I’m here, he said, the doctor is here. Let me look at you.
My brother removed the red apron, lifted up my green, school skirt. He parted my legs and turned up the thighs, blowing gently to remove the dirt. We have to clean the wound, he said, spitting into some gauze. It stung and tears filled my eyes. He peeled off my damp, bloody stockings, and used them to wipe my legs clean. Then I felt something soft and wet on the inside of my knee. My brother’s mouth. He moved higher, saliva mixing with my blood, and I winced when he touched the raw skin, stinging.
*
The third time, the woman found us, the youngest one with the gap teeth. She let out a scream. The guard dogs answered, their barks echoing through the trees. My brother scrambled to his feet, wiping his red mouth. I covered myself. She dragged us to the house, the woman, and my father was called home from the hospital. I would not speak, was sent to bed without supper. My brother was beaten. I heard him scream as I lay hungry in bed.
At dawn, the women unlocked the attic. I was already awake and dressed, the bed made.
It is time for your bath, they said, undress.
No, I said, I want to see brother.
He is gone, they said, taken to the hospital.
Father beat him hard, I said.
No, the women said, for a medical exam.
When will he be back? I said.
Soon, the women said, soon, little sister.
*
The day my mother forgot to pick me up from school, I hid myself in the drawing room, behind a fort of cushions. I wanted my mother to think I was dead. I wanted her to imagine me run over by an automobile, my body thrown several feet from the impact, bursting as I fell, like an overripe fruit.

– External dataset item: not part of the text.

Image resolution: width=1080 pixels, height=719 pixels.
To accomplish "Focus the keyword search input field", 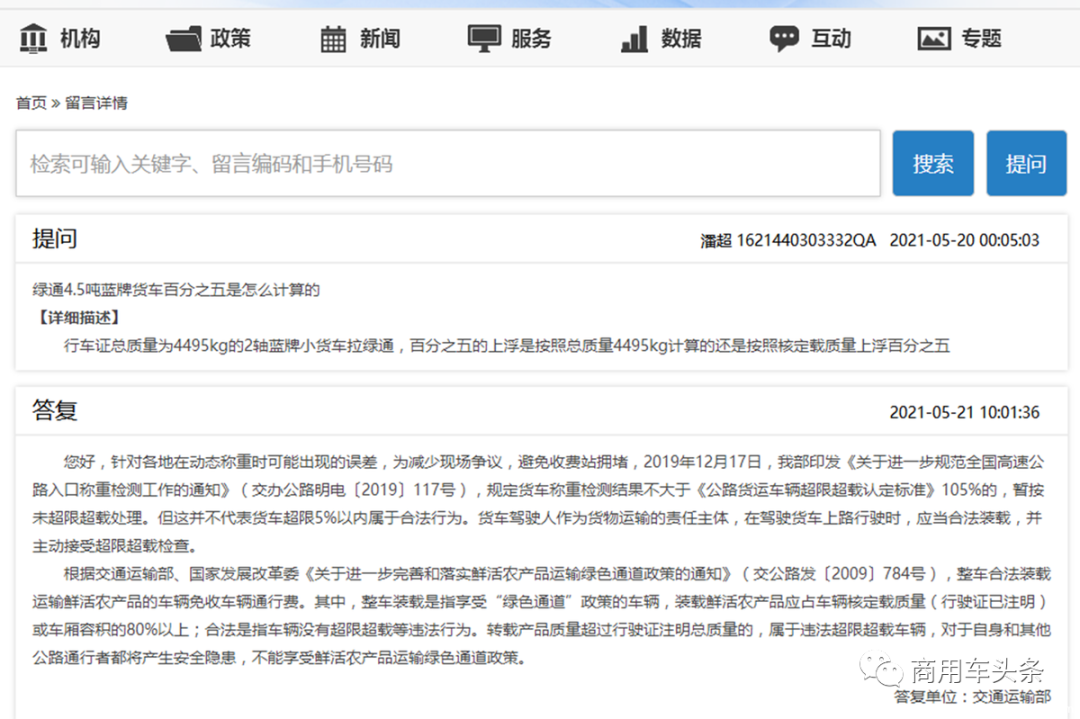I will pyautogui.click(x=447, y=164).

I wanted her to imagine my brains and guts splattered on the asphalt, the blood pooling in the gutter. I wanted her to be sorry.
At dusk, my mother returned from the market with the women. I heard the dogs running through the garden when they entered the gate. I heard the low voices of the women and my mother’s sharper one wafting through the house. I lay very still and pretended to be dead. The women of the house found me in the cushions. My mother wept. Her arms closed around me tightly, and I felt her face, wet on my face and neck.
My baby, she said over and over. My poor baby.
She kissed my wrist, hands, knees, any part she could touch. My tears ran, too, from shame. We sat rocking on the carpet until night came, my mother cross-legged, her fine skirt pulled nearly up to the knees. I sat in her lap. Hungry, and sick from crying, I fell asleep.
*
In the mountains where the woman was born, the children ran naked like pigs. There was no school, no hospital, no paved streets with the rain water flowing swiftly through the gutter, no paper boats to race, no bicycles to chase, no ice cream man with his musical cart, no electric lights after dark, no fizzy drinks or cream wafers in a tin box, no mother or father or women of the house.
The children grew strong in the mountains, their bodies brown and lean. They rode tigers and tusked boars, travelled great distances in the mouths of crocodiles. Their stomachs as black and tough as the soles of their feet, the children ate whatever hands and sharp teeth could dissever: wild mushrooms, bitter root, tree bark, vermin, slugs, snails in their hard shells. They slept in caves, eagle’s nests, the hollow trunks of trees split by lightning.
The children were unafraid. They danced and howled through the darkest, coldest nights, and their voices were swept by the wind into town so that guard dogs barked at no one, electric lights flickered, and window panes rattled in the attic where I awoke in bed, listening.